O ator de “E Deus Criou a Mulher” (1956), de Roger Vadim com Brigitte Bardot, “morreu em paz, de velhice, esta manhã, em sua casa, rodeado pelos seus próximos”, precisou a sua mulher, Mariane Hoepfner Trintignant, que transmitiu a informação por via do agente.

“Voz reconhecida entre todos, presença magnética marcada por melancolia”, arranca o obituário publicado pela AFP do ator que trabalhou com Costa-Gavras, Chabrol, Rohmer, Bertolucci, Téchiné, Scola, entre muitos outros.

Melhor ator em Cannes, em 1969, por “Z”, de Costa-Gavras, Trintignant foi cinco vezes nomeado para os prémios do cinema francês, que só conquistou em 2013 com “Amor”, de Michael Haneke, na categoria de melhor ator.
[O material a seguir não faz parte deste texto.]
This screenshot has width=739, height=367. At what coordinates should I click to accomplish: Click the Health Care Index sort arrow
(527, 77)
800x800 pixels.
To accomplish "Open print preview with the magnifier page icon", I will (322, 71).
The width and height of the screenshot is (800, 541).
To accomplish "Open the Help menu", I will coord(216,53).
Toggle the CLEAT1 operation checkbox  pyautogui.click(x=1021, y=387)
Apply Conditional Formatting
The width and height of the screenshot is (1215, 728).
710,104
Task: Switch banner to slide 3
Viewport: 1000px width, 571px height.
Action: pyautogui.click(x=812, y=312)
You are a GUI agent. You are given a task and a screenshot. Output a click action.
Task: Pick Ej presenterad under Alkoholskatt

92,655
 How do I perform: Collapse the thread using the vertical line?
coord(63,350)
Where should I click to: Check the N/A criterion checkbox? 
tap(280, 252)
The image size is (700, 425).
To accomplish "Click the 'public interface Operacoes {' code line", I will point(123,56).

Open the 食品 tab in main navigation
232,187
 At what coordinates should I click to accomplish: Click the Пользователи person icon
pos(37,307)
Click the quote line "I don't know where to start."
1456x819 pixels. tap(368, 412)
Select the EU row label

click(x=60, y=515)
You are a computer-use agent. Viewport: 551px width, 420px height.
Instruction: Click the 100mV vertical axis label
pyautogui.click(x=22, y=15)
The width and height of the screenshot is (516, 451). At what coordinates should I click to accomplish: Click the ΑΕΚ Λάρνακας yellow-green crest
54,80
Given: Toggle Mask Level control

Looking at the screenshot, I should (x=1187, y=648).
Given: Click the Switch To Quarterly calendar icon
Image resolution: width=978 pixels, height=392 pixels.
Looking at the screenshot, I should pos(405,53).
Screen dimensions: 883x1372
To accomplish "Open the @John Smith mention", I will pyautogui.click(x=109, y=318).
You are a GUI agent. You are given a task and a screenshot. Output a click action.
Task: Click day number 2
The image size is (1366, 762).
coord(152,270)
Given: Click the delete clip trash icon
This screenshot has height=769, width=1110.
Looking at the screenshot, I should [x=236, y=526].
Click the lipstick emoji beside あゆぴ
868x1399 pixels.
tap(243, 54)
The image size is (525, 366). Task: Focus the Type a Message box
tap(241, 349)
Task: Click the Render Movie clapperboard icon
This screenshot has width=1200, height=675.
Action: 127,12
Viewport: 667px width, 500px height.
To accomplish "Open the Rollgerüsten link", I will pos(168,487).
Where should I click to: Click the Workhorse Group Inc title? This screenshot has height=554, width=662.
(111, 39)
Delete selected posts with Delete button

A mesma obra, que integrou múltiplas listas de melhores do ano, ganhou a Palma de Ouro em Cannes e foi nomeado para cinco Óscares, tendo conquistado o de melhor filme em língua estrangeira, valeu-lhe o prémio de melhor ator europeu em 2012.

A morte de Trintignant já foi lamentada pelo Presidente francês, Emmanuel Macron, que o classificou como um “talento artístico formidável”.